The word "orange" marks the lines to keep; find each one in the data and copy it.

:: Records supplied

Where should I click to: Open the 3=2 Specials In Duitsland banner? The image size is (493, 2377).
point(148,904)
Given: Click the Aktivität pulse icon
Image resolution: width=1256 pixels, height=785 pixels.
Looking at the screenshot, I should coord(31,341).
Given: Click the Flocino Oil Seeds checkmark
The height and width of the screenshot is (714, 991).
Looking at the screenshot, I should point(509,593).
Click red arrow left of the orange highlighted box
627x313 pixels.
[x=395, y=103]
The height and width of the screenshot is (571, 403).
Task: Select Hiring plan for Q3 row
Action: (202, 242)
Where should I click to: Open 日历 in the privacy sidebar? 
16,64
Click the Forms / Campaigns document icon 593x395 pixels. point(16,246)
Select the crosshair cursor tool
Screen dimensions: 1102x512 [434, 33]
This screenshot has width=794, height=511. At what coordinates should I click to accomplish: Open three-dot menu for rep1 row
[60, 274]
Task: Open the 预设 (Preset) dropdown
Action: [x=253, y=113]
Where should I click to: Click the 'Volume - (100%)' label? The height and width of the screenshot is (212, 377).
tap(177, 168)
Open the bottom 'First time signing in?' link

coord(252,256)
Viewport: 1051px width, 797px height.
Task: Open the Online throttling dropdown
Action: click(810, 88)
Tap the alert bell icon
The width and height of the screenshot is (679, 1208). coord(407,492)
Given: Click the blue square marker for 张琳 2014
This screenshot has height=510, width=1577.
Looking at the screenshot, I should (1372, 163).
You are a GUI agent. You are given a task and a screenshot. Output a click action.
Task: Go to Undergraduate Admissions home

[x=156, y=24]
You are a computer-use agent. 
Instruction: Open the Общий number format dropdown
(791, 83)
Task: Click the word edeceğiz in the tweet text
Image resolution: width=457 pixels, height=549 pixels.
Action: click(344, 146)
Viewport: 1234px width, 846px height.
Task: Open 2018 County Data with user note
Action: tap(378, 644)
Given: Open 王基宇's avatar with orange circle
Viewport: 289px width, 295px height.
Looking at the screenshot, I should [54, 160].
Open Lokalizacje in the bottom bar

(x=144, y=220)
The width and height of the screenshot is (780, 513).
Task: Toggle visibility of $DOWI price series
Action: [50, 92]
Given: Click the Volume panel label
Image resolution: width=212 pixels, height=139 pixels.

::::

■ Response area ■
Click red arrow left of the orange highlighted box
Given: Open 王基宇's avatar with orange circle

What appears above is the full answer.